[Dataset entries]
##########

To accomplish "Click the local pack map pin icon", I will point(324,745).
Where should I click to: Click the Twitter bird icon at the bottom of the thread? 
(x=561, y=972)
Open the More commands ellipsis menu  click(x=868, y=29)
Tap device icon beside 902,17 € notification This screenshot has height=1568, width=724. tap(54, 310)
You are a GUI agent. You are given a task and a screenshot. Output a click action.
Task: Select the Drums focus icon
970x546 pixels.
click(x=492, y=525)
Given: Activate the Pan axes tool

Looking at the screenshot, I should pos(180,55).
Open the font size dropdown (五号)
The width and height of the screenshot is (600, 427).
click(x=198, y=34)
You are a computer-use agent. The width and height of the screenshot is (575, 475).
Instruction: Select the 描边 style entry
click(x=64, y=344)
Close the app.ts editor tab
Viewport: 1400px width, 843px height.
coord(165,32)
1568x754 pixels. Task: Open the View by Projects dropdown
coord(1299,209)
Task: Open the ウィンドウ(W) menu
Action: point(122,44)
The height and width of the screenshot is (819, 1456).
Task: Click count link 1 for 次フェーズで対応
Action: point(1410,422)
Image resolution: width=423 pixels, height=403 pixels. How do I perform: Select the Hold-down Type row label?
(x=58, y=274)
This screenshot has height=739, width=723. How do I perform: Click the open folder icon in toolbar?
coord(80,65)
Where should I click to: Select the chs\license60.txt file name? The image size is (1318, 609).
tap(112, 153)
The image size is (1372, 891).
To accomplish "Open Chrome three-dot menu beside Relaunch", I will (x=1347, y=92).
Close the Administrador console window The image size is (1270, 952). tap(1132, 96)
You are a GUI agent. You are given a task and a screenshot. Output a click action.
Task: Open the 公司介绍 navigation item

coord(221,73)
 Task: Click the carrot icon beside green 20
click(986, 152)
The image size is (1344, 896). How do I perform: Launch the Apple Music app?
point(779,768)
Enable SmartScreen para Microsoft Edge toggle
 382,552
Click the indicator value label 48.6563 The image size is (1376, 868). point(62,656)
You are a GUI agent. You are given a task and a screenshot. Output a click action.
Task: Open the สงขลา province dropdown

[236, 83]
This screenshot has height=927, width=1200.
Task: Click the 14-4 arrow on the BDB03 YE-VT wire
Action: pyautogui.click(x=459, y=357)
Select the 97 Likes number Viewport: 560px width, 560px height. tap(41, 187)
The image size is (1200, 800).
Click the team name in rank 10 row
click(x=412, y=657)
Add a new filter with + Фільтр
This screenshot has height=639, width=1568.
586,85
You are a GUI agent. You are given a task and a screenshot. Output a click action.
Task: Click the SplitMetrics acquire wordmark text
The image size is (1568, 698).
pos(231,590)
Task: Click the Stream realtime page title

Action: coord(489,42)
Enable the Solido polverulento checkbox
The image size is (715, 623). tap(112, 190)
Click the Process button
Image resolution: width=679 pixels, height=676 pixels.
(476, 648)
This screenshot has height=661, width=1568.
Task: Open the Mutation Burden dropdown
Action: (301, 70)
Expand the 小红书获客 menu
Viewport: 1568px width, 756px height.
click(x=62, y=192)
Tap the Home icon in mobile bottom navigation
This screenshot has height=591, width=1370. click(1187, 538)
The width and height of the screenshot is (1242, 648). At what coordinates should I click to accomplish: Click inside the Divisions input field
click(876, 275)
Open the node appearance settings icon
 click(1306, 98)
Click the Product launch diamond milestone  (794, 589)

##########

# Short exercise:
Please copy out the entries word for word, starting at the first line and stopping after the line that contains "click(x=198, y=34)".

# Written solution:
To accomplish "Click the local pack map pin icon", I will point(324,745).
Where should I click to: Click the Twitter bird icon at the bottom of the thread? 
(x=561, y=972)
Open the More commands ellipsis menu  click(x=868, y=29)
Tap device icon beside 902,17 € notification This screenshot has height=1568, width=724. tap(54, 310)
You are a GUI agent. You are given a task and a screenshot. Output a click action.
Task: Select the Drums focus icon
970x546 pixels.
click(x=492, y=525)
Given: Activate the Pan axes tool

Looking at the screenshot, I should pos(180,55).
Open the font size dropdown (五号)
The width and height of the screenshot is (600, 427).
click(x=198, y=34)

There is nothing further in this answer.